You have the sentence start in the past simple, and then move into past perfect. This is a textbook example of the base time of the sentence being the past, and part of it referring to something further back in the past.
The box looked as if, prior to the time the sentence is covering, someone played football with it. You want to change it because playing football is an activity with a duration, and thus you think the progressive is more appropriate.
The past perfect progressive is appropriate to use when the activity had duration, or indeed is a genuine activity at all (using it with stative verbs, verbs that denote states rather than actions, is rarely appropriate). However, that doesn't mean it's always more appropriate. Picking verb forms in English is far more often about knowing what not to use, and then picking from what's left. We often use simple and past participle forms of action verbs.
The difference in meaning between past perfect and past perfect progressive, when they are both appropriate, is usually slight, and frankly sometimes nonexistent for all practical purposes.
Someone had played football with it.
This means that, at some point prior to the base time of the sentence, someone played football with the object.

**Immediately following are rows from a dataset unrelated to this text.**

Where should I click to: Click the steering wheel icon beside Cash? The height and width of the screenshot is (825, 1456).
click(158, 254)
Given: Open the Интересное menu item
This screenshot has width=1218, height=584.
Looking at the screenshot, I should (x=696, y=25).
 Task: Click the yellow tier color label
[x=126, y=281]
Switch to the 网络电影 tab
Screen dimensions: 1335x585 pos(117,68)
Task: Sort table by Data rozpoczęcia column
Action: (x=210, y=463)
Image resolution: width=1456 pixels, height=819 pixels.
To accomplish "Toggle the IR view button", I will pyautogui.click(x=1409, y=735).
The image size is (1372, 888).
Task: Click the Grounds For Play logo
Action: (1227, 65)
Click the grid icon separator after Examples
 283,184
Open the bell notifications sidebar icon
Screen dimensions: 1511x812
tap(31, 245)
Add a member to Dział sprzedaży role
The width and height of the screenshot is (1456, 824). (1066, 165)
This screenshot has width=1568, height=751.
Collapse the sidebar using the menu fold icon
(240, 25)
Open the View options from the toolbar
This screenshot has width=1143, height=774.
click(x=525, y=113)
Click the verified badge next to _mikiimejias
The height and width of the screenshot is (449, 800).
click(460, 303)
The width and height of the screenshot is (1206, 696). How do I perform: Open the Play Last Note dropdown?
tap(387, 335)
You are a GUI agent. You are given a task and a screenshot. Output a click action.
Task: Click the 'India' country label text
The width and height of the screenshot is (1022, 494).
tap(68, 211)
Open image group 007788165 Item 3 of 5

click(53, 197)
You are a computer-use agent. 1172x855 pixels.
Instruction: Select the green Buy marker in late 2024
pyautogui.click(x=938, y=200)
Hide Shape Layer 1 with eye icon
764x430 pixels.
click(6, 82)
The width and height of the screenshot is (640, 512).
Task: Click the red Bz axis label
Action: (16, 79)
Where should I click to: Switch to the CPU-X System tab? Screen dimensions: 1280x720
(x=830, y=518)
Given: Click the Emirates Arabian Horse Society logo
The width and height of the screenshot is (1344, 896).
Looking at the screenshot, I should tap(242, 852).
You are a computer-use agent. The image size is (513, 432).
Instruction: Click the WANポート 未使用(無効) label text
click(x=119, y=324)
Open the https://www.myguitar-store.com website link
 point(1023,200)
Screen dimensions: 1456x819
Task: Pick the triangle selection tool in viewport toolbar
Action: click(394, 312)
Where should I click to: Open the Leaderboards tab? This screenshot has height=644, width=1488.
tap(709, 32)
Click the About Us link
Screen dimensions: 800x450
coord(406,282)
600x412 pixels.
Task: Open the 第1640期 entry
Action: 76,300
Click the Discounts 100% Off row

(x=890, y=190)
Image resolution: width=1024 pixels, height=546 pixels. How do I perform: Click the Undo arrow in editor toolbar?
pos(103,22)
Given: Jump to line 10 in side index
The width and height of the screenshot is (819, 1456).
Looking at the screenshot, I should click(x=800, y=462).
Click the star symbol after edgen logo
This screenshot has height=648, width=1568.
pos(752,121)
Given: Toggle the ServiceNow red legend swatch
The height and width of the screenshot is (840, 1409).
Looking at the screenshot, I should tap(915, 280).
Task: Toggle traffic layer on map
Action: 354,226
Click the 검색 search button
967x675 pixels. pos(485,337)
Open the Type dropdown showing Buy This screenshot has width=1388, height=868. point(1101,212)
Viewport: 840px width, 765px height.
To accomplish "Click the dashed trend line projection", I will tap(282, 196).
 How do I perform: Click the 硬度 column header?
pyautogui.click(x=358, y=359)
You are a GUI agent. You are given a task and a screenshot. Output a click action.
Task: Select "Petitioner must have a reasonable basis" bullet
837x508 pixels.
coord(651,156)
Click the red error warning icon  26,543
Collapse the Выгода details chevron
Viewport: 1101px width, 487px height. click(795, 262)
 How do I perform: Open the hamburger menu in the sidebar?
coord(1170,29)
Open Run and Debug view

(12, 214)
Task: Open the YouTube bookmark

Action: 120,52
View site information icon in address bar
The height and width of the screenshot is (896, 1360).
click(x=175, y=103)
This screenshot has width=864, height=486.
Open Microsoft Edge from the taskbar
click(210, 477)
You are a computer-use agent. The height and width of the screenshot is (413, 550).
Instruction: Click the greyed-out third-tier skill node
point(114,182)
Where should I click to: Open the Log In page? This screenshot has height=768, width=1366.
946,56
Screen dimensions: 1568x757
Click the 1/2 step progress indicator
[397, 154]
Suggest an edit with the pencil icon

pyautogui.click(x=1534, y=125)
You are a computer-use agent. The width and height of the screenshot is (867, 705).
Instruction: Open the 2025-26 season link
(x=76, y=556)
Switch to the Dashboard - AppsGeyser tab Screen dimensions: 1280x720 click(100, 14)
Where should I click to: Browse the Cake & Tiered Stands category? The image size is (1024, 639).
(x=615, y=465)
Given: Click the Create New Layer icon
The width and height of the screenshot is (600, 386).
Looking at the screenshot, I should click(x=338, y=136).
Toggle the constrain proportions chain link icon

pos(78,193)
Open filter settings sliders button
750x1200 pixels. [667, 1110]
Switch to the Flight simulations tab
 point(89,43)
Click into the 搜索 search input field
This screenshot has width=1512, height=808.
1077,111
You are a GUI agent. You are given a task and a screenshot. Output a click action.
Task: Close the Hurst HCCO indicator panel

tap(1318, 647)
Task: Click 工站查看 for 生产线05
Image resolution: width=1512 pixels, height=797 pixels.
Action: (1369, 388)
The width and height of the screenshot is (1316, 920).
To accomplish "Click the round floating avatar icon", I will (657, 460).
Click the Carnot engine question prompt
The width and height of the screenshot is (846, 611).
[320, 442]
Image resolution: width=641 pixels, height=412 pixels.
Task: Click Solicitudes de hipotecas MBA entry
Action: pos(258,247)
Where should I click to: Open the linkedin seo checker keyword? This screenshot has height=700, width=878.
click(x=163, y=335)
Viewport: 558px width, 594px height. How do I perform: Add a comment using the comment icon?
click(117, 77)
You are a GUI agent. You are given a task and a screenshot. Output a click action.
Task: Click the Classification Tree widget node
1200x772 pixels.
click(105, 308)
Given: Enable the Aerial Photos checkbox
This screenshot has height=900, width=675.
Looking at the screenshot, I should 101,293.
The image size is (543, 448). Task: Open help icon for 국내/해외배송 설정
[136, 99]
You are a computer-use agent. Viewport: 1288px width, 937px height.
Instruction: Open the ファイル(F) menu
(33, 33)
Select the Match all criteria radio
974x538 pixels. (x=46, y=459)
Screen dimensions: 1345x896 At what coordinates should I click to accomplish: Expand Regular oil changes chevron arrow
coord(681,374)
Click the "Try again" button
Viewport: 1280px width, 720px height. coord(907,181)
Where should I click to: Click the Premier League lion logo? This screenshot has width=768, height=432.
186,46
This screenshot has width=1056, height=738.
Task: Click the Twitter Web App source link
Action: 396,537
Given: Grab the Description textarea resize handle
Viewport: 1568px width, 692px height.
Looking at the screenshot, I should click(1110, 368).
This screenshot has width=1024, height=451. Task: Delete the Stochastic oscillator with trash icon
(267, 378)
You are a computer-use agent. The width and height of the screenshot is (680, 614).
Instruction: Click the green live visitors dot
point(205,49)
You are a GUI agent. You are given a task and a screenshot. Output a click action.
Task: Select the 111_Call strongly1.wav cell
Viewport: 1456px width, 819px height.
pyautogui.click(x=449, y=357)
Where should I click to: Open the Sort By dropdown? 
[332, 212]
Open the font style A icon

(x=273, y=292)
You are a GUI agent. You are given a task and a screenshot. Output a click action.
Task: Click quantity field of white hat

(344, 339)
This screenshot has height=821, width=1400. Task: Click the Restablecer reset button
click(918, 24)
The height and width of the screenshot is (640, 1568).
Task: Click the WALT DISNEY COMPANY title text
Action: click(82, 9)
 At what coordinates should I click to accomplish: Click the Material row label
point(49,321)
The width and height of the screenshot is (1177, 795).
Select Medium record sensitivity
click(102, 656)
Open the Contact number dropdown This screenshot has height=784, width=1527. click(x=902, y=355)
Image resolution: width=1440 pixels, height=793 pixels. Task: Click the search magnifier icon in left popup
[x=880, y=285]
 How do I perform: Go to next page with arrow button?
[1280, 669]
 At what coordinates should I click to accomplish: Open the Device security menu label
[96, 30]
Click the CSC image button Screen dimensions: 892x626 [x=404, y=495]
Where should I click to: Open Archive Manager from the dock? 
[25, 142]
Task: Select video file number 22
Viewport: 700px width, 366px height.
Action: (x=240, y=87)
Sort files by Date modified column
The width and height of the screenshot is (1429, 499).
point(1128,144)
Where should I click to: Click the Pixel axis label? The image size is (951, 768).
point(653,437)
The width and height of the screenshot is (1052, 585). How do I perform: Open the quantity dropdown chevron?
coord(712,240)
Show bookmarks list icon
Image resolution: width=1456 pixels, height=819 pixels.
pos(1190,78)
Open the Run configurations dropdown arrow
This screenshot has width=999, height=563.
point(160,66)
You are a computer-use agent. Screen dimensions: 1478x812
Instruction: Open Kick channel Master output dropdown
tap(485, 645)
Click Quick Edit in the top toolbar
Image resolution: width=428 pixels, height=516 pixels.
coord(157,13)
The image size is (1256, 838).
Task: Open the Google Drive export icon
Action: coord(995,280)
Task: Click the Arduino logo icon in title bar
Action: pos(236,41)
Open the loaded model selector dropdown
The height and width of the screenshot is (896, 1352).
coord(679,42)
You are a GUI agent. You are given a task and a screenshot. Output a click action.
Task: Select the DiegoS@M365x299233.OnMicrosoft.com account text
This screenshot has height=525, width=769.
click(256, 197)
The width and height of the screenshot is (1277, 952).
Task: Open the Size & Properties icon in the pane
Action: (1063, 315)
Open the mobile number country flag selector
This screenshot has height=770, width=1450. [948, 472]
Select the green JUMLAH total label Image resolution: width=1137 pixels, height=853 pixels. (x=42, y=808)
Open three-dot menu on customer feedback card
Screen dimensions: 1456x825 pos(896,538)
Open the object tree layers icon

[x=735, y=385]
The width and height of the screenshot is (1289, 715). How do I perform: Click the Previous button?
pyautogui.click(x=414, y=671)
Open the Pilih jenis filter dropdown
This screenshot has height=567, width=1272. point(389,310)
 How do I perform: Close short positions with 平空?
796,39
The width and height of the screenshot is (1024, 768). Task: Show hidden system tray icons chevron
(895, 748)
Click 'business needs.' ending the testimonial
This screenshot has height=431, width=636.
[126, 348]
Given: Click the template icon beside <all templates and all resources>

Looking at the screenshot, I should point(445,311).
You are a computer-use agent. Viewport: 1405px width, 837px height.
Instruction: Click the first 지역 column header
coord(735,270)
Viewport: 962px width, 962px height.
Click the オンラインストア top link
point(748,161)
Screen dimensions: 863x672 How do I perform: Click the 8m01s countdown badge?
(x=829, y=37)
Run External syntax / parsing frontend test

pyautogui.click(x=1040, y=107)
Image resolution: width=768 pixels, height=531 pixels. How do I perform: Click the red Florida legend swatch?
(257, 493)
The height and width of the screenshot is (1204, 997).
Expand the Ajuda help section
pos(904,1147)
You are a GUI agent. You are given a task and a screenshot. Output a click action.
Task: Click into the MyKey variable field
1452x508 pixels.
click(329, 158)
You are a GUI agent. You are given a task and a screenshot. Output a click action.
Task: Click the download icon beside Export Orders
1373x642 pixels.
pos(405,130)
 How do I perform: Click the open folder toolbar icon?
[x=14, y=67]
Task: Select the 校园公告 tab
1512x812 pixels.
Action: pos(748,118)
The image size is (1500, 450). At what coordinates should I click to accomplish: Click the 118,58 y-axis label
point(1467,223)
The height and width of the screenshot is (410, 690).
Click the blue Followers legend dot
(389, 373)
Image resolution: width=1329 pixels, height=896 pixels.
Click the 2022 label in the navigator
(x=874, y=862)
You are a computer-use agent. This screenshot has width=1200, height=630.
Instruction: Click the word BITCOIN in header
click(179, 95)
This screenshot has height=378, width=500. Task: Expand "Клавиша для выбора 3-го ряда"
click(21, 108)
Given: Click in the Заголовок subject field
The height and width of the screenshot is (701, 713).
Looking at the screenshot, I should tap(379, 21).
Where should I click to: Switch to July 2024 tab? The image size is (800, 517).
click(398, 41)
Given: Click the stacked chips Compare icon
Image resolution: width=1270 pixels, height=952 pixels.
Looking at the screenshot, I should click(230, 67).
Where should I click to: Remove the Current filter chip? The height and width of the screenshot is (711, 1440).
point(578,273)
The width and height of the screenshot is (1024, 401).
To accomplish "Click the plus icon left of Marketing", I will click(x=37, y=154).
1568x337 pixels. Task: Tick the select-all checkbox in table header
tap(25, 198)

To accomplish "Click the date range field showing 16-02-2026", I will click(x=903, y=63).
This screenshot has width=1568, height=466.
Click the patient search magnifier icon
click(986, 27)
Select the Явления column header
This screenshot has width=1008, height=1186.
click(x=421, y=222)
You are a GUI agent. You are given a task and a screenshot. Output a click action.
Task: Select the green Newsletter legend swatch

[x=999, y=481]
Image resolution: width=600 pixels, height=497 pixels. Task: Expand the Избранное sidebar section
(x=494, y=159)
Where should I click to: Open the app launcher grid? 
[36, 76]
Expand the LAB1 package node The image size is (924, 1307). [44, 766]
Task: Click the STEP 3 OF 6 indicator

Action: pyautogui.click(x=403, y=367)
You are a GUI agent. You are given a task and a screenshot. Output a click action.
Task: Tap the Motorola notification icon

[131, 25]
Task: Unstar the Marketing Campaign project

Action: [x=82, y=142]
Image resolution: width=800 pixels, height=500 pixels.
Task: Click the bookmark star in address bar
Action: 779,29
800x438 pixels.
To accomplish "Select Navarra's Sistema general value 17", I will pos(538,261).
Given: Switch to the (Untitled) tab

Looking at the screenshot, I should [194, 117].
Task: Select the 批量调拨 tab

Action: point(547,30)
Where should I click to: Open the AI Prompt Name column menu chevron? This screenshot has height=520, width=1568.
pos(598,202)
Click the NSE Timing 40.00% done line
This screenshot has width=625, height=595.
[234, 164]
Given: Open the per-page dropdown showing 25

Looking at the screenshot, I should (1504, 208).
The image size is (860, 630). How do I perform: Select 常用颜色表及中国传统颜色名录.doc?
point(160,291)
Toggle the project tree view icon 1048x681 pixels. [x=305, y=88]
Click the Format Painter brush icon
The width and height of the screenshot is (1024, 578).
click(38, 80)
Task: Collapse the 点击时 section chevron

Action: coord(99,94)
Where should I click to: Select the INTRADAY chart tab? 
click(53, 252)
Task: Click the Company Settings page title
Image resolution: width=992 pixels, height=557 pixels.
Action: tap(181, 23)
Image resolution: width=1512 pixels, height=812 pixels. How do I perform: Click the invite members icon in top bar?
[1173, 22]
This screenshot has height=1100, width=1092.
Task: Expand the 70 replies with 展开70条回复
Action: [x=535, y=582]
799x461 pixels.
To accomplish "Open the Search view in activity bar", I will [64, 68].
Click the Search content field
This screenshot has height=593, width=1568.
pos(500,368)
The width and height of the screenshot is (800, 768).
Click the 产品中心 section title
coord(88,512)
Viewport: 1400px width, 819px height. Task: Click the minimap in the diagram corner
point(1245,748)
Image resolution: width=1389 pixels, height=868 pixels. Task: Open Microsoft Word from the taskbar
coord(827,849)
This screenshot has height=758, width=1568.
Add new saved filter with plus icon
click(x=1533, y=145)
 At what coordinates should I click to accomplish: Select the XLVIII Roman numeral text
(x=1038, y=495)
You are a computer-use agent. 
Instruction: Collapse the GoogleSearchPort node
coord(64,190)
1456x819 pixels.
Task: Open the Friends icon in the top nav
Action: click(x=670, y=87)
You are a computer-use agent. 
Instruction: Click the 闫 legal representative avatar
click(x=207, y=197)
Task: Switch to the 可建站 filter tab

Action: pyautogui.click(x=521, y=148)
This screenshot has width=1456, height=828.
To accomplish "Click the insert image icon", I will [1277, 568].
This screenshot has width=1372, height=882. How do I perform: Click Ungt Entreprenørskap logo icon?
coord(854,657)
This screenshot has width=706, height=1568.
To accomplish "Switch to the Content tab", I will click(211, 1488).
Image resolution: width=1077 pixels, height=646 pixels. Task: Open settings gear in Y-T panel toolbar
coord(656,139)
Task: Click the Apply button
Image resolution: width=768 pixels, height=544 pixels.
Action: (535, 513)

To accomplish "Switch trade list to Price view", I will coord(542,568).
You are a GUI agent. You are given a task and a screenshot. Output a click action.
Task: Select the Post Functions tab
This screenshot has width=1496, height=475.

They were no longer doing so at the base time, and there's the nuance that they hadn't just stopped recently. Most likely the speaker didn't witness them doing it. However, that matter, of witness and how long ago they stopped, is a matter of nuance, not essential meaning.
Someone had been playing football with it.
This means that, at some point prior to the base time of the sentence, someone was playing football with the object. They were no longer doing so at the base time. It is possible they had just stopped prior to the base time, but that is just possible - not implied. The speaker may have witnessed it, but that is just possible - not implied.
If you want to say they'd just recently stopped playing football with it, to be clear about that, you can do so with either form.
Someone had just played football with it.
Someone had just been playing football with it.
So, yes, you can change the sentence as you describe, but it is not in any demonstrable way better, or more standard, or more right. When it comes to aspect, a lot of the time the choice is stylistic or about (sometimes very subtle) nuance.